The original charter was written in medieval Latin. An English translation of this clause (from the British Library) reads as follows:
"FIRST, THAT WE HAVE GRANTED TO GOD, and by this present charter have confirmed for us and our heirs in perpetuity, that the English Church shall be free, and shall have its rights undiminished, and its liberties unimpaired. That we wish this so to be observed, appears from the fact that of our own free will, before the outbreak of the present dispute between us and our barons, we granted and confirmed by charter the freedom of the Church's elections - a right reckoned to be of the greatest necessity and importance to it - and caused this to be confirmed by Pope Innocent III. This freedom we shall observe ourselves, and desire to be observed in good faith by our heirs in perpetuity."I was startled to read Clayboy's suggestion in a post yesterday that Frank Field should "stop trying to overthrow Magna Carta" . It's what led me dip into the British Library website and check out exactly what Magna Carta does say about the english church. I'd already been alerted to what Frank Field is tabling in Parliament today, but I don't agree with the suggestion that it's a bullying tactic - probably more a means of expressing opionion.
So what's this all about? Here's what I understand. A group of UK Members of Parliament led by Frank Field has tabled an 'Early Day Motion" relating to the 'Women in the Episcopate: draft bishops and priests (consecration and ordination of women) Measure'. (Take a deep breath before trying to read that title aloud.) This Measure is being discussed in Church of England dioceses before returning to the General Synod of the Church of England in July 2012. I personally hope it will receive final approval then, providing it includes an adequate and strong Code of Practice for pastoral care for those unable to accept women in the episcopacy. The process has been slow and fraught with difficulties. I have blogged about this in Shark-Filled Chasm among other posts.
MP Frank Field et al commend the measure as currently drafted and then say something that looks like a threat. i.e. In the event that there's overwhelming support from the dioceses but the measure fails through a technicality to receive General Synod's final approval, Early Day Motion 1364 calls on 'Her Majesty's Government' to
"remove any exemptions pertaining to gender under existing equality legislation".Is this a threat that if General Synod doesn't approve the measure, then it will be forced to by Parliament? If Parliament voted for Frank Field's motion, it would mean that the Church of England is not free. But then, as the established church, how free is it anyway? Even if this motion is debated, I assume there's unlikely to be a vote on it.
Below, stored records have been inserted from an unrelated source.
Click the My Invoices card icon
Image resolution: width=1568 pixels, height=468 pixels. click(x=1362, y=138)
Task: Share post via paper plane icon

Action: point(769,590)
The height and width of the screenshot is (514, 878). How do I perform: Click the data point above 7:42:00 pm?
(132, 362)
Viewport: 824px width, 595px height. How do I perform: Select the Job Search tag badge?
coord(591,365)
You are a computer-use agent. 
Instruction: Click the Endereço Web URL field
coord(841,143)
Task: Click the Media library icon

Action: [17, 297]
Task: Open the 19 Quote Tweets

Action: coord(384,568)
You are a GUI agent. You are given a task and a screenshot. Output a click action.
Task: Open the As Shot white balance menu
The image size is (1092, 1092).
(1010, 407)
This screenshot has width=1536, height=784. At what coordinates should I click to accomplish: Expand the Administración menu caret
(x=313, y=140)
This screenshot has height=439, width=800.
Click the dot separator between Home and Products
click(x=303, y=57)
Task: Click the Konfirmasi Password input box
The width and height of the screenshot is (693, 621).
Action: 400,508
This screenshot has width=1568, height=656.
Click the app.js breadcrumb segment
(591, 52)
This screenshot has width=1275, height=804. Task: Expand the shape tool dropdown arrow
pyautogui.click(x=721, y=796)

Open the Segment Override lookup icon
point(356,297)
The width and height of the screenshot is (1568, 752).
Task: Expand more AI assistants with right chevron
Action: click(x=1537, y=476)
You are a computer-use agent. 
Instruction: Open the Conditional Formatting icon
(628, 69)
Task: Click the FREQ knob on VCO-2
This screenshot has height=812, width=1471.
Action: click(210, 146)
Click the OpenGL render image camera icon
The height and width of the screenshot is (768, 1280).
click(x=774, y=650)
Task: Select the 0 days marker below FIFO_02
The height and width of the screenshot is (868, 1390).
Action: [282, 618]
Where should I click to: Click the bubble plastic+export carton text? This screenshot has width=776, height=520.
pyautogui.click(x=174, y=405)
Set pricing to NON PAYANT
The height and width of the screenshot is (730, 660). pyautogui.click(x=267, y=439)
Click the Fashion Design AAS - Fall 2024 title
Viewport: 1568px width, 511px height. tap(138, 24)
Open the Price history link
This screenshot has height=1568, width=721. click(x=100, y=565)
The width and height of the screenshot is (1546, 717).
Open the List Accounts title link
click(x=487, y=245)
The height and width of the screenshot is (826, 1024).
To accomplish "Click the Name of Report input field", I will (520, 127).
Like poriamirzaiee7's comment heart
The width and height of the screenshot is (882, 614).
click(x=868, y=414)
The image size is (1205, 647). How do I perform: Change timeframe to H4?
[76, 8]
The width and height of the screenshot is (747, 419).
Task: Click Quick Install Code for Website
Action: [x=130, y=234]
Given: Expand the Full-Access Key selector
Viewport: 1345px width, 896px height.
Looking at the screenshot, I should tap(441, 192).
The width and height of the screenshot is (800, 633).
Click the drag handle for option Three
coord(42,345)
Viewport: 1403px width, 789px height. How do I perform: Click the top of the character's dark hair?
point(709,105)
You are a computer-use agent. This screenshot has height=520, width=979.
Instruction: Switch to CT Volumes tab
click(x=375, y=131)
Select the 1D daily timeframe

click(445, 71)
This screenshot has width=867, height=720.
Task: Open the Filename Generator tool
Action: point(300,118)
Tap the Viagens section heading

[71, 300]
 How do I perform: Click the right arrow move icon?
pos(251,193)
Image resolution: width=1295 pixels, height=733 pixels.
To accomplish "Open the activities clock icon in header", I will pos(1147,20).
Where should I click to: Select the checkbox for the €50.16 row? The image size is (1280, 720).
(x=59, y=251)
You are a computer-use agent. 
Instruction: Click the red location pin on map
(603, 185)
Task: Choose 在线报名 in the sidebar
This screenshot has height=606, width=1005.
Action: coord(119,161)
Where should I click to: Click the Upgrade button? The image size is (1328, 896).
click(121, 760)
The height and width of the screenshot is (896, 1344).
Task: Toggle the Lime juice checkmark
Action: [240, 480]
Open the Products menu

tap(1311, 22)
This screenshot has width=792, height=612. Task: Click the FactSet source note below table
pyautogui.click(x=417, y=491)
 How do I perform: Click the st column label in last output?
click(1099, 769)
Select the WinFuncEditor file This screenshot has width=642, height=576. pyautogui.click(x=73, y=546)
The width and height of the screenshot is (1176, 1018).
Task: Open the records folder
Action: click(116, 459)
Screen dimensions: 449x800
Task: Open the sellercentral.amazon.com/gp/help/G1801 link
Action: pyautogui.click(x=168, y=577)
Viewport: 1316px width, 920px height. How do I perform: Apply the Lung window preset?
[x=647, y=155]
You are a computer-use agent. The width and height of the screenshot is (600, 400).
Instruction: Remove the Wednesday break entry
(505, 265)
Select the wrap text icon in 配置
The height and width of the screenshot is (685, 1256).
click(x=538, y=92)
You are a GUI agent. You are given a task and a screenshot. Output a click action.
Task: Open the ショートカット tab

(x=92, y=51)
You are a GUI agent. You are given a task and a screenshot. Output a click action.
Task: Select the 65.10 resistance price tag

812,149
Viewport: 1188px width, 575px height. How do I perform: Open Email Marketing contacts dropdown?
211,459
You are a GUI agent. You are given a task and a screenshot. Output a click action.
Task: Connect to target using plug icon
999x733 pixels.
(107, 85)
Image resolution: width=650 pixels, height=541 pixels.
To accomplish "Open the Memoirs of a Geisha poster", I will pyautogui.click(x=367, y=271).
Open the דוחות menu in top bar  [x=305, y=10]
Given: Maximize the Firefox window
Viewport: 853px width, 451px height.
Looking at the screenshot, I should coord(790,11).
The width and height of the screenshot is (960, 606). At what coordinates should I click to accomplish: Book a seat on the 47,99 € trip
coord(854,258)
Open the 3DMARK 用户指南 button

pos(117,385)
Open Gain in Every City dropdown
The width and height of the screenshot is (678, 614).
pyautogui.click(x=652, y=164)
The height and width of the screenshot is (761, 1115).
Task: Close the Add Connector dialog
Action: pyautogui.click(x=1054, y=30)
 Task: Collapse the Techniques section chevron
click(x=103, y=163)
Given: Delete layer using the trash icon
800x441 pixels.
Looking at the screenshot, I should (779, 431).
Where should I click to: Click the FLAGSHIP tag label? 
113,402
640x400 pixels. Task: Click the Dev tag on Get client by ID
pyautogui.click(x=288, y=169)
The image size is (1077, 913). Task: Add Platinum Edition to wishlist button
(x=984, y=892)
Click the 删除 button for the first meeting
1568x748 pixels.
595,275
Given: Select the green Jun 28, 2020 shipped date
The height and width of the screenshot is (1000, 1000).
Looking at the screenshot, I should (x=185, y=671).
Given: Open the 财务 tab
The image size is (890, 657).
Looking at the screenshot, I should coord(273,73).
The current coalition government has enough problems at present without attempting a head-to-head confrontation with the (so called?) 'freedom of the english church'.
The Barons forced King John to agree to Magna Carta in 1215. Somehow I don't think Frank Field's motion is going to force the Church of England to do anything other than what the General Synod decides and has decided in relation to women bishops. Meanwhile I'm thinking that at least we no longer have services in medieval latin and we have Tudor Parliaments to thank for that. But how long before the church sheds some of its medieval attitudes to women?